It can be understood that, on the basis of S610, after the test item is triggered by the ethernet diagnostic interface, the user obtains a trigger instruction, and generates a diagnostic instruction according to the trigger instruction.

And S630, detecting the node corresponding to the test item in the diagnosis instruction, and generating a diagnosis result.

It can be understood that, based on the above S620, the above ethernet detection method is used to detect the node corresponding to the test item in the diagnostic instruction according to the diagnostic instruction, so as to generate a diagnostic result.

S640, displaying a diagnosis result.

It can be understood that, based on the above S630, the generated diagnosis result is displayed, so that the user can intuitively determine whether the test item is normal.

It can be understood that if the trigger end is a local command line trigger, the local command line trigger refers to directly calling a diagnosis command through the command line, and then detecting the ethernet through the ethernet detection method according to the diagnosis command, where the diagnosis node determines a diagnosis item preferentially according to parameters in the diagnosis command, then starts to diagnose the diagnosed node according to the diagnosis item, and returns a diagnosis result to a front-end screen corresponding to the local command line to display.

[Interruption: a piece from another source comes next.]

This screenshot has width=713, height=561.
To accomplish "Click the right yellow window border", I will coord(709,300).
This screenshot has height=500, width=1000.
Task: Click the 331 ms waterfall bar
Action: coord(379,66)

It can be understood that the remote triggering end performs ethernet diagnosis, namely, the remote debugging function of the specified vehicle is started on the cloud platform, and the ethernet detection flow, that is, the flow of the ethernet detection method, is remotely evoked, and after the flow is finished, the diagnosis result is uploaded to the cloud, so that the subsequent relevant staff can perform research, development, after-sales service, downloading analysis and the like.

The embodiment of the disclosure provides an Ethernet detection method, wherein a first node receives a diagnosis instruction and distributes the diagnosis instruction to a diagnosis node in a system, and instructs the diagnosis node to distribute a generated request message to a diagnosed node in the system according to the diagnosis instruction; and then the first node receives the diagnosis result which is sent by the diagnosis node and corresponds to the diagnosed node, wherein the diagnosis result is generated according to a response message, the response message is generated by the diagnosed node based on the request message, and the diagnosis result is sent to a screen of a trigger end for display.

On the basis of the foregoing embodiments, fig. 7 is a schematic flow chart of an ethernet detection method according to an embodiment of the present disclosure, which is applied to a diagnostic node, and the ethernet detection method specifically includes the following steps S710 to S730 as shown in fig. 7:

s710, receiving a diagnosis instruction.

It is understood that the diagnostic node receives diagnostic instructions distributed by the first node or the second node.

S720, generating a request message according to the diagnosis instruction, and distributing the request message to the corresponding diagnosed node to instruct the diagnosed node to return a response message generated based on the request message to the diagnosis node.

Optionally, in S720, a request message is generated according to the diagnostic instruction, and the request message is sent to the corresponding diagnosed node, including: generating a corresponding request message by using a diagnostic tool according to the test item in the diagnostic instruction, wherein the request message comprises an identifier corresponding to the diagnosed node; based on the identification corresponding to the diagnosed node, the request message is sent to the corresponding diagnosed node.

It can be understood that, on the basis of S710, the diagnostic node generates a request message according to the diagnostic instruction sent by the first node, and sends the request message to the corresponding diagnosed node, which specifically includes the following steps: the diagnostic node is provided with a plurality of diagnostic tools, the diagnostic instruction comprises a test node and/or test items, each test item relates to a plurality of test nodes, the test node comprises the first node, the diagnostic node and the diagnosed node, the diagnostic node generates a request message corresponding to the diagnosed node related in the diagnostic instruction, the request message comprises an identification of the diagnosed node, the identification of the diagnosed node can be an address of the diagnosed node, and then the diagnostic node sends the request message to the diagnosed node based on the identification.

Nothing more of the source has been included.